Are Cigarette Warnings That Show Actual Harm More Effective At Getting People To Quit? Image courtesy of US Centers for Disease Control and Prevention
Imagine you’re holding a package of cigarettes you’re thinking about buying. Which would encourage you to quit: a label with a written warning, or a label with a photo of a throat cancer patient and former smoker who’s had a larygnectomy? According to a new study, labels with photos that show the harm done by smoking are more effective at dissuading people from lighting up.
Researchers at the Penn Tobacco Center of Regulatory Science (TCORS) at the University of Pennsylvania’s Annenberg School for Communication found that warning labels featuring photos of real smokers who were harmed by their habit are more effective in getting smokers to quit than the text-only labels currently required in the U.S.
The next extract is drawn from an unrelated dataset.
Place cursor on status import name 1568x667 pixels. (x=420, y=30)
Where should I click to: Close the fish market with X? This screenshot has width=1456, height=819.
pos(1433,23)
The U.S. Food and Drug Administration did propose series of such warning labels as mandated by the Family Smoking Prevention and Tobacco Control Act in 2011, but that effort was shut down by a legal challenge from Big Tobacco in 2012. This, because the labels — which showed fictional images of smokers and simulations of diseased body parts — were emotional instead of factual.
The matter of the labels was remanded back to the FDA to effectively start over, a process that some anti-smoking advocates say has been too slow.
In the study, which will be published in Nicotine & Tobacco Research, researchers tested graphic images of real people who had been harmed by smoking, an appeal that the group calls “both factual and emotional.”
“Our aim in this study was to find out how smokers respond to cigarette pack warning labels that use photographs of real people whose health has been affected by their own, or by someone else’s, smoking,” says lead author Emily Brennan, Ph.D., David Hill Research Fellow at the Cancer Council Victoria in Australia.
Participants in the study viewed several labels from one of three categories: labels with a photo of a real person who had been harmed by smoking, some of which included a short caption describing the person; the FDA’s earlier attempt at image-based labels; or the current text-only version.
They were then asked to report their initial responses to the labels, and their intentions to quit smoking. Researchers checked in with them five weeks later to see if they’d tried to quit, and if so, how successful they were.
Overall, researchers found that warning labels with images “consistently outperformed text-only labels”: in the text-only group, 7.4% of smokers tried to quit, while those who viewed the photos of real smokers had a quit attempt rate of 15.4%, and were four times as likely to have been successful.
“There’s a stickiness to the testimonial photos – the suffering of real people in real contexts – and they increased the likelihood that people would attempt to quit and stay quit,” says senior author Joseph N. Cappella, Ph.D., Gerard R. Miller Professor of Communication at the Annenberg School.
Researchers now hope that the data from this study, in conjunction with findings from other studies, will help bring about more effective warning labels.
“The use of testimonial images may help to minimize how vulnerable the next iteration of warning labels in the United States are to legal challenges based on the factual nature of the messages.”